Takeaways from the pilot 

From the 300-user, six-month pilot, he says a number of distinct user traits were identified.

There were the people who were interested in giving M365 Copilot a go to solve a problem, and if it didn’t work, they would try something different. There was a lot of usage from this cohort of users, and, as Loake notes: “We saw that people who used it regularly also got way more value.” 

Some people were curious about the technology and were very interested in new ways of working, and would “keep chipping away” at M365 Copilot 365. Loake says these people tended to self-organise as AI champions. “We set up a Microsoft Teams channel where people could talk about Microsoft Copilot,” he says. 

The iterative process of trying the Microsoft AI on different problems and the regularity of usage drove up the value they got from M365 Copilot.  

The initial pilot showed that Microsoft Copilot could benefit people in certain types of job roles. “The tool is particularly good when people have to start things from a blank sheet of paper or when they need to consolidate large amounts of information,” says Loake.

He adds that it also proved useful for people who need to have lots of meetings and do not wish to attend all of them. Here, meeting summaries and action points from meetings are part of the functionality available in Microsoft Copilot. 

Hiscox found that some people had job roles where they did not attend many meetings, or they were not required to produce discussion documents or did not spend a lot of time analysing other people’s information. In those job roles, M365 Copilot was less useful. “There were some people who fell in the, ‘I used it; it didn’t quite work for me’ camp, and, ‘It’s rubbish’, who said they were not going to use it again,” says Loake.

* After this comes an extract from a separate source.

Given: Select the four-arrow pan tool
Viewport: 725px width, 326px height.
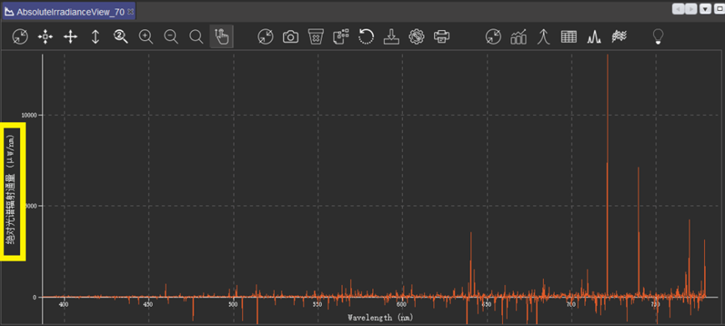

An assessment of the pilot showed that 15% of the people who took part were saving an hour extra per day on their workload; 20% achieved half an hour of savings; a fifth were seeing 10 to 15 minutes; while a quarter of the people who piloted M365 Copilot reported savings of a few minutes of work time. 

The prospect that some people could achieve significant time savings led to Hiscox embarking on a wider roll-out of 1,000 users. Loake carried over the policy where users had to apply for a licence, as this improved the chances of them actually using the tool.

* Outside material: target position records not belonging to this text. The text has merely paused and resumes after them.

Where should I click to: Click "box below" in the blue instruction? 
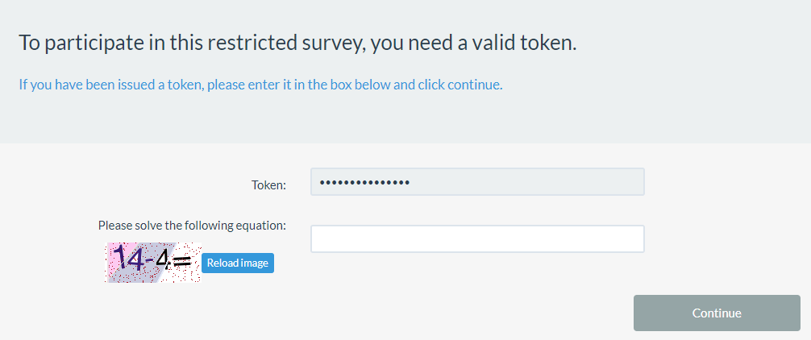click(x=360, y=85)
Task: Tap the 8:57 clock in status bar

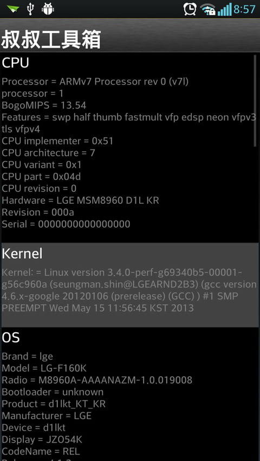Action: point(244,9)
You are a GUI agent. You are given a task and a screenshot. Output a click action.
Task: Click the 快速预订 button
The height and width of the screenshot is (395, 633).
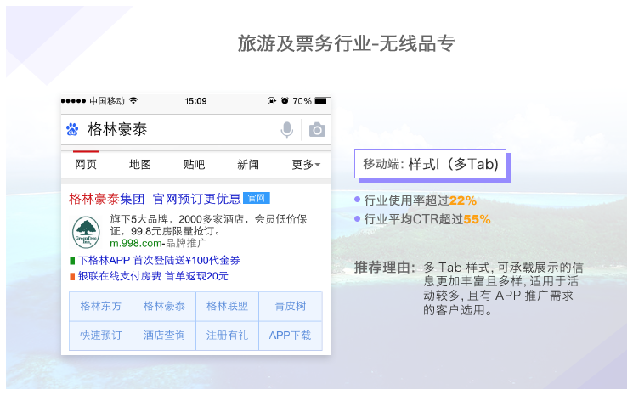pyautogui.click(x=101, y=336)
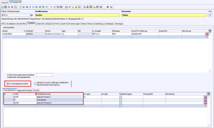This screenshot has width=214, height=128.
Task: Click the red X delete toolbar icon
Action: pyautogui.click(x=12, y=7)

He found that the M365 Copilot champions became more important as more people began using the AI software, and this led to an adoption programme. “We put more structure around the M365 Copilot champions and ran an adoption programme, where we had drop-in sessions,” says Loake.

Hiscox put in place M365 Copilot champions across each department. As part of their job roles, they were tasked with helping other people to use the AI tool. Groups such as those in claims processing organised workshops. 

The firm has now rolled out M365 Copilot to over 3,000 employees across 14 countries. “Once, you’ve democratised tools like M365 Copilot and give them to everybody, some people will use them loads and get loads of value, but some will get limited value,” says Loake.

But for him, having an AI tool available to everyone in the business means people can “feel like they’re in the game”, which he points out is very important. “You do want your users to feel like they’ve got the consumer-type tools in their hands, and it’s important for the executives to recognise what’s happening in their business,” says Loake.

A more focused plan  

From a CIO strategy perspective, he urges IT leaders to make some big bets, but not “go all with AI”.

Having 1,000 proof of concept applications that never make productions is not the best approach. For Loake, it’s far better to focus on five, which can be rigorously tested and pushed out to the business. “You can build these really tangible use cases,” he says.

This, adds Loake, enables the business and IT chiefs to stay in the game while AI models evolve. Then, as the new models become stable and released, they can be deployed for new, tangible use cases using a platform that has the flexibility to adapt.